22.11.2002

Justiz für PR missbraucht

Die Klage eines Spam-Unternehmens gegen einen Spam-Gegner wurde nun endgültig zurückgezogen. Nach Angaben des Klägers, wurde der gewünschte Werbeeffekt erreicht.

Die Klage eines Marketing-Unternehmens gegen einen Anti-Spam-Aktivisten war im vergangenen Monat vom Gericht als spekulativ und "auf Unwahrheiten beruhend" bezeichnet worden. Jetzt zieht der Kläger selbst seine Klage zurück. Der Anlass der Klage, die Geschäftsschädigung, habe sich erübrigt. Das Verfahren habe so viel Publicity und so viele neue Kunden gebracht, dass man kaum mehr von einer Geschäftsschädigung sprechen könne.

Zur Erinnerung: Das Marketing-Unternehmen T3 hatte unerwünschte Werbung verschickt und war in den Fokus des Spam-Gegners Joseph McNicol geraten. Dieser scheut sich nicht, Ross und Reiter zu nennen. Vermutlich, weil er auch in Sachen "T3" Dampf abließ, sich dabei aber nach australischem Recht keine Vergehen zuschulde kommen ließ, entschied sich das Marketing-Unternehmen für einen anderen Weg.

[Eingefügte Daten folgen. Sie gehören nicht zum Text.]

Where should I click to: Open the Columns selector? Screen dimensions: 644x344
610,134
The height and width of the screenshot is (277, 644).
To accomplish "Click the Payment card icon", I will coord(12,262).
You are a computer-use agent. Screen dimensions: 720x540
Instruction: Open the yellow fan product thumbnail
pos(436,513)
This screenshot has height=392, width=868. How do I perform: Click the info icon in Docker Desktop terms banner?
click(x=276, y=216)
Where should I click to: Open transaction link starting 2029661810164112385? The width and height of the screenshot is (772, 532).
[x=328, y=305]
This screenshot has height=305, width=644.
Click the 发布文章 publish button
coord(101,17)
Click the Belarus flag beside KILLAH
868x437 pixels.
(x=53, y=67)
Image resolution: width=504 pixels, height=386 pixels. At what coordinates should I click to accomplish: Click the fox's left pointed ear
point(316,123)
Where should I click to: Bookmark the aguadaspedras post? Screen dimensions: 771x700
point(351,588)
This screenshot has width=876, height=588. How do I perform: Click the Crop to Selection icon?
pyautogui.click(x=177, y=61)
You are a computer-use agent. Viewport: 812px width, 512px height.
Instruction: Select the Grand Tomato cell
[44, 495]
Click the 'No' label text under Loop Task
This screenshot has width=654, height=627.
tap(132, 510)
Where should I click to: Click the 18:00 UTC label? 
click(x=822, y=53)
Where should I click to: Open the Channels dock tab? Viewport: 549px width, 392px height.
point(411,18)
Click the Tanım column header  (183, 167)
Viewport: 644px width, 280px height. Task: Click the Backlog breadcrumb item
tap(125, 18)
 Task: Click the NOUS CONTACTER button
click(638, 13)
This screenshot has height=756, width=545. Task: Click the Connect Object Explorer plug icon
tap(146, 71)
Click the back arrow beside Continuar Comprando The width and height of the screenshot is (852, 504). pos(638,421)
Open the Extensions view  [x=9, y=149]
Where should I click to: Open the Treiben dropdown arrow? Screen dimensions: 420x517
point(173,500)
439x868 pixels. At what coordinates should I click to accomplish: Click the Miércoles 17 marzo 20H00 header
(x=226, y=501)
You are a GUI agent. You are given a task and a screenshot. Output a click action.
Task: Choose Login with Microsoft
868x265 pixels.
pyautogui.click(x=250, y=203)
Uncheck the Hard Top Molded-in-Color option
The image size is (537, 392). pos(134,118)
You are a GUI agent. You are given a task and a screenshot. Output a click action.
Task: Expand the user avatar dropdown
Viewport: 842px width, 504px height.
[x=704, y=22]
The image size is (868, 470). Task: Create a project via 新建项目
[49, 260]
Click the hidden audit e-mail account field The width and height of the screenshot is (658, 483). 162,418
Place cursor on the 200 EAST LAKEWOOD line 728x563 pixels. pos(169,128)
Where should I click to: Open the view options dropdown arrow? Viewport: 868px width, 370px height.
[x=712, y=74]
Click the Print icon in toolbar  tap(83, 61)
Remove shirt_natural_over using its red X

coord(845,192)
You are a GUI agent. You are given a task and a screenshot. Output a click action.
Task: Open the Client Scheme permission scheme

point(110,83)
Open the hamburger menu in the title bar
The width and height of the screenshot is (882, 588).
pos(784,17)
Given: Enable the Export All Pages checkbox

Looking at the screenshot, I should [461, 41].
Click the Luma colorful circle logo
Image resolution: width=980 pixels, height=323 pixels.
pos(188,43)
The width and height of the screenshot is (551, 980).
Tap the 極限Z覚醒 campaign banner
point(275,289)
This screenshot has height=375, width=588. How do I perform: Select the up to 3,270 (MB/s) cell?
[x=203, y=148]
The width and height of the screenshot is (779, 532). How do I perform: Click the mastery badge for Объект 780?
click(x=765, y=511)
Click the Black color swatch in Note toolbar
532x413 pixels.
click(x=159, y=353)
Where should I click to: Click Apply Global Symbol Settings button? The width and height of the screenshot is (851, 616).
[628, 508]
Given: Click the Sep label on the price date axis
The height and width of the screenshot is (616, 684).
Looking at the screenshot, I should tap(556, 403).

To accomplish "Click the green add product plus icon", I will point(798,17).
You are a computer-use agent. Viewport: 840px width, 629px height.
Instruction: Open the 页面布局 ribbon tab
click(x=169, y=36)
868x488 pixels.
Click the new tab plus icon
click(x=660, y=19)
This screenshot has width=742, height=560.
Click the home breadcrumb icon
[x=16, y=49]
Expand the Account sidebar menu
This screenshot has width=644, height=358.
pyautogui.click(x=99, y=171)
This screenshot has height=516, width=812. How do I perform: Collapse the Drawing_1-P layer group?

Man beschuldigte McNicol, die Anti-Spam-Gruppe Spews.org auf T3 gehetzt zu haben. Tatsächlich hatte diese das Marketing-Unternehmen auf ihre Sperrliste gesetzt. Und auf dieser Grundlage konnte T3 klagen, denn solche Sperrungen wurden in den letzten Jahren in Australien häufiger als Geschäftsschädigung interpretiert.

Doch die Rechnung des Unternehmens ging zumindest in diesem Punkt nicht auf. Das Gericht wollte McNicol nicht für die Spews-Sperre verantwortlich machen. Ein Zusammenhang zwischen ihm und Spews sei nicht nachweisbar. Zumal es keine brauchbaren Adressen der Listenbetreiber gibt. Die Domain spews.org ist auf eine Postfachadresse am Baikalsee eingetragen.

Auf dieser Grundlage war die Klage ohnehin wenig aussichtsreich. Doch die jetzt gelieferte Begründung für die Einstellung der Klage lässt eine andere Erklärung zu: T3 hat die Klage nicht nur angestrengt, um einem Kritiker wackelige Knie zu verschaffen.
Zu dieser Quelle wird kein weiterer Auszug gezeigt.